Endocrine Abstracts

Introduction: Allgrove syndrome or triple A syndrome is a rare genetic disorder of autosomal recessive inheritance combining in its complete form: esophageal achalasia, alacrymia and adrenal insufficiency.

Observation: Patient aged 16, 3rd of 4 siblings from a consanguineous marriage, followed for allograve Sd with megaesophagus operated on in 2016, alacrymia with artificial tears and neurological impairment. As part of the follow-up of his pathology, an 8-hour cortisolaemia was performed, showing low cortisolaemia with high ACTH. The patient was started on hydrocortisone 30 mg and received several therapeutic education sessions. Genetic counseling of siblings was requested.

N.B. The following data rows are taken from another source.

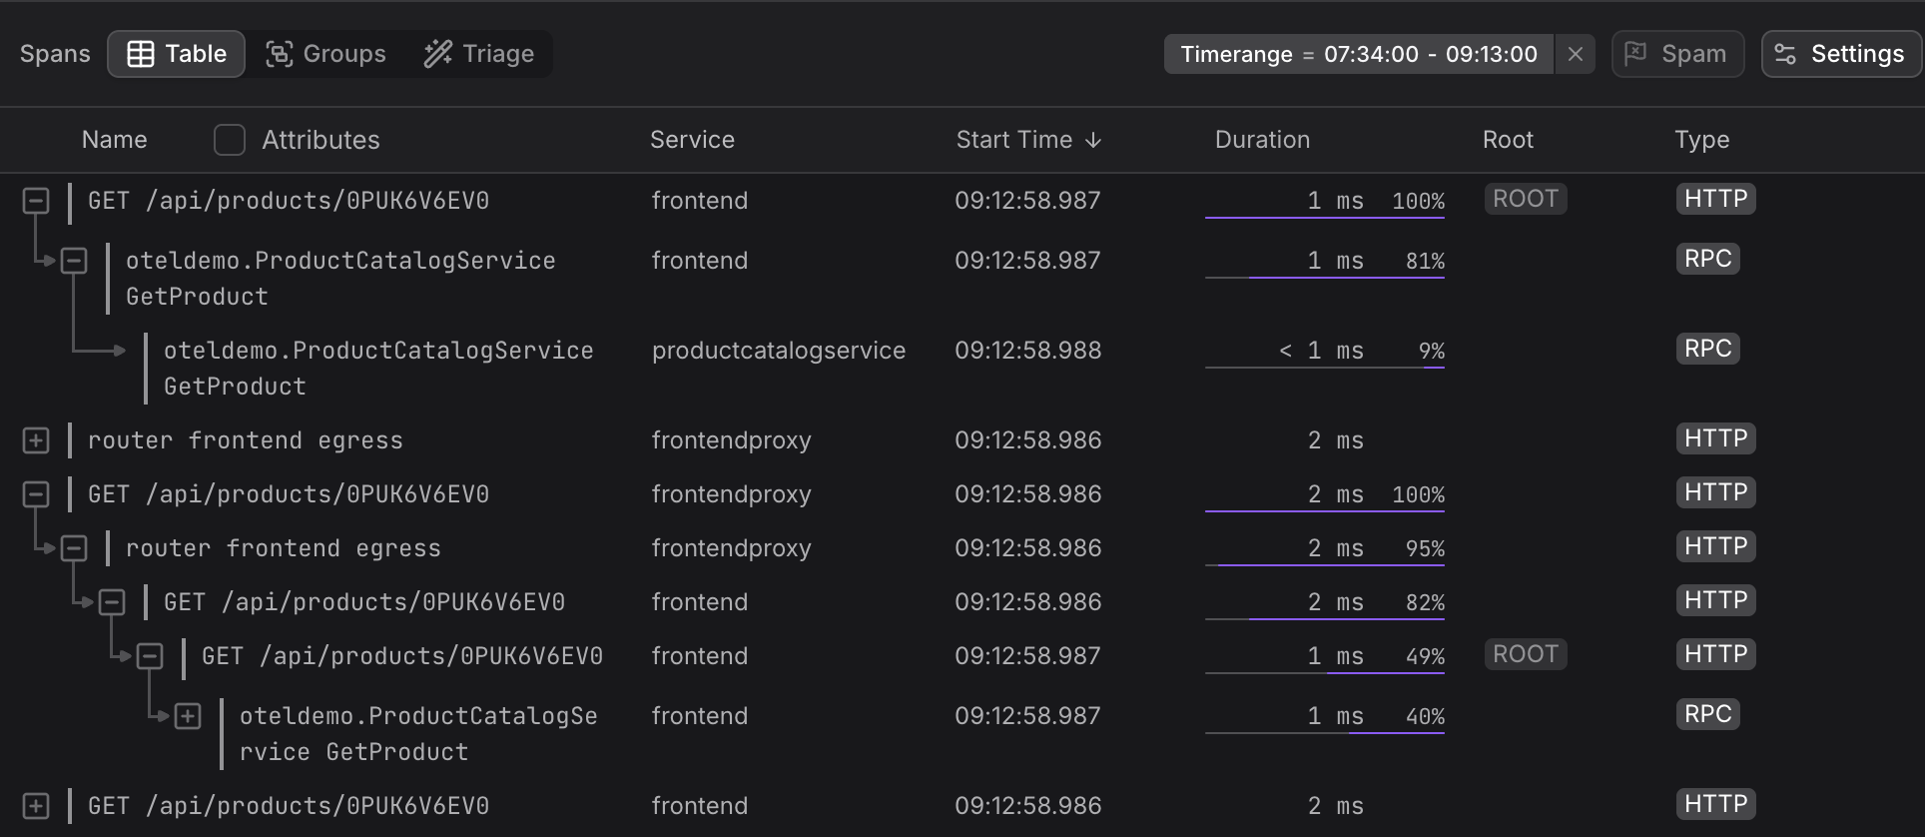This screenshot has width=1925, height=837.
Task: Click the Timerange filter value
Action: click(x=1430, y=54)
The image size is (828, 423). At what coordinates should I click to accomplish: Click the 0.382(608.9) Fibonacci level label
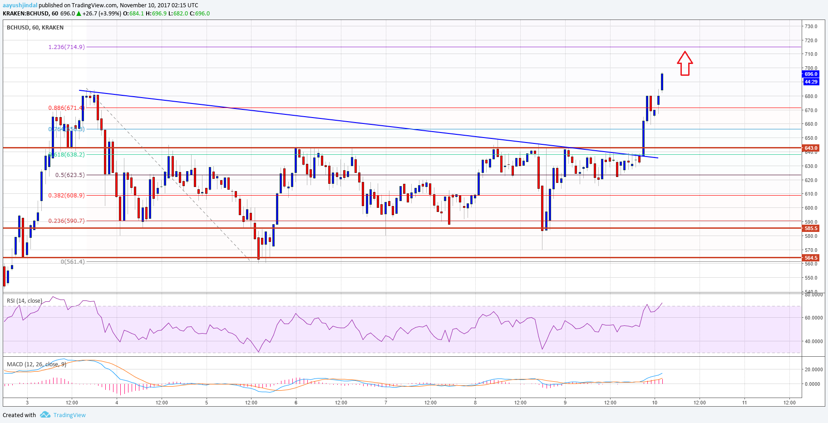[x=66, y=195]
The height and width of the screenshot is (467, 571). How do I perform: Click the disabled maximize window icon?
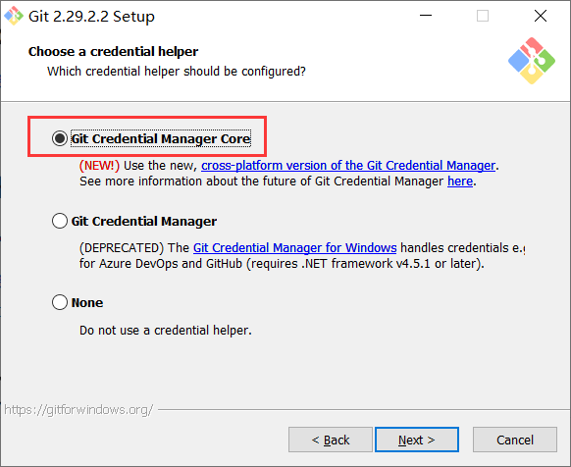483,16
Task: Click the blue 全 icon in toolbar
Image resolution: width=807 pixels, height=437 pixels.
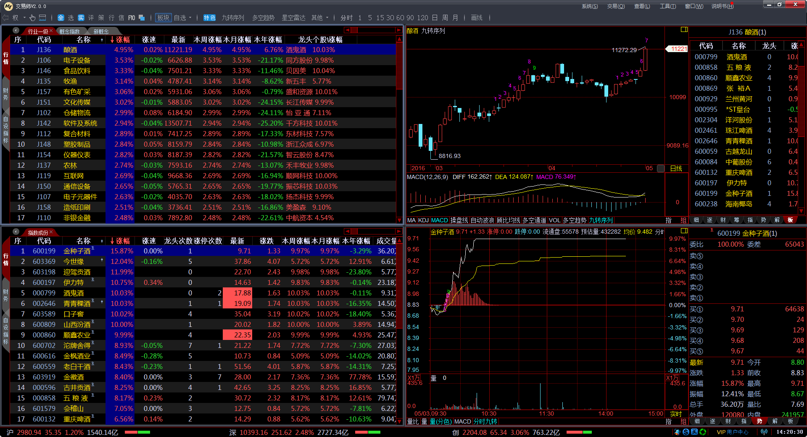Action: pyautogui.click(x=61, y=18)

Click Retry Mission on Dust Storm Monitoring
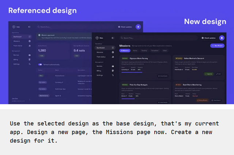click(203, 100)
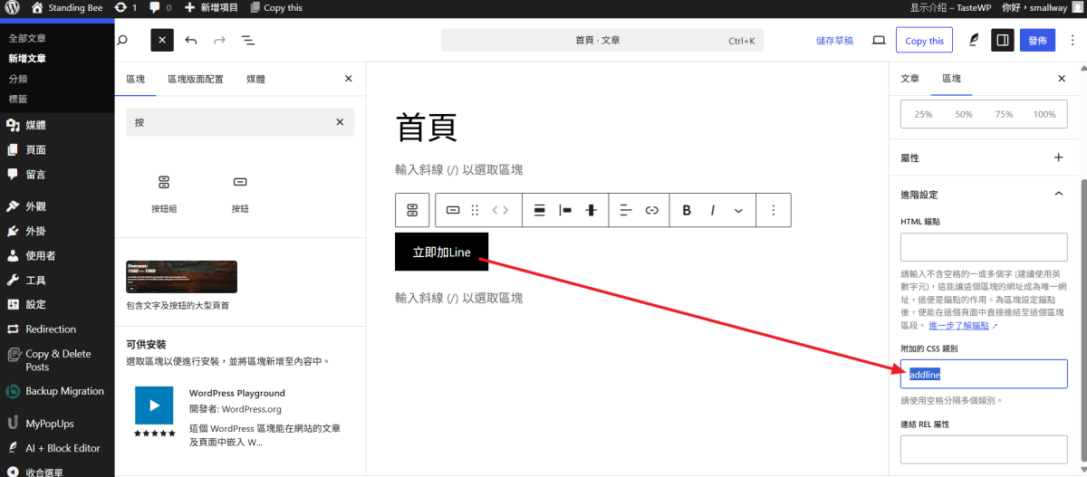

Discussion and conclusion: Allgrove syndrome is a rare disorder (97 published cases) of autosomal recessive inheritance, characterized by adrenal insufficiency with isolated glucocorticoid deficiency, achalasia, alacrymia, autonomic dysfunction and neurodegeneration. The gene responsible for the disease, located on chromosome 12, codes for the ALADIN protein (for alacrima-achalasia-adrenal insufficiency neurologic disorder). The exact role of this protein in Triple A syndrome is not yet known. The incidence of the condition is unknown and difficult to determine, due to the clinical variant of the disease and the infant mortality due to attacks of adrenal insufficiency, hence the importance of a careful anamnesis in search of a history of mortality in siblings. Allgrove affects both males and females, regardless of race (rational sex = 1). Achalasia and alacrymia are the first signs of the disease and may appear from birth, whereas adrenal insufficiency attacks may be discovered in adulthood, during the 2nd decade, or may never appear at all, which justifies regular monitoring and the importance of genetic counseling in siblings.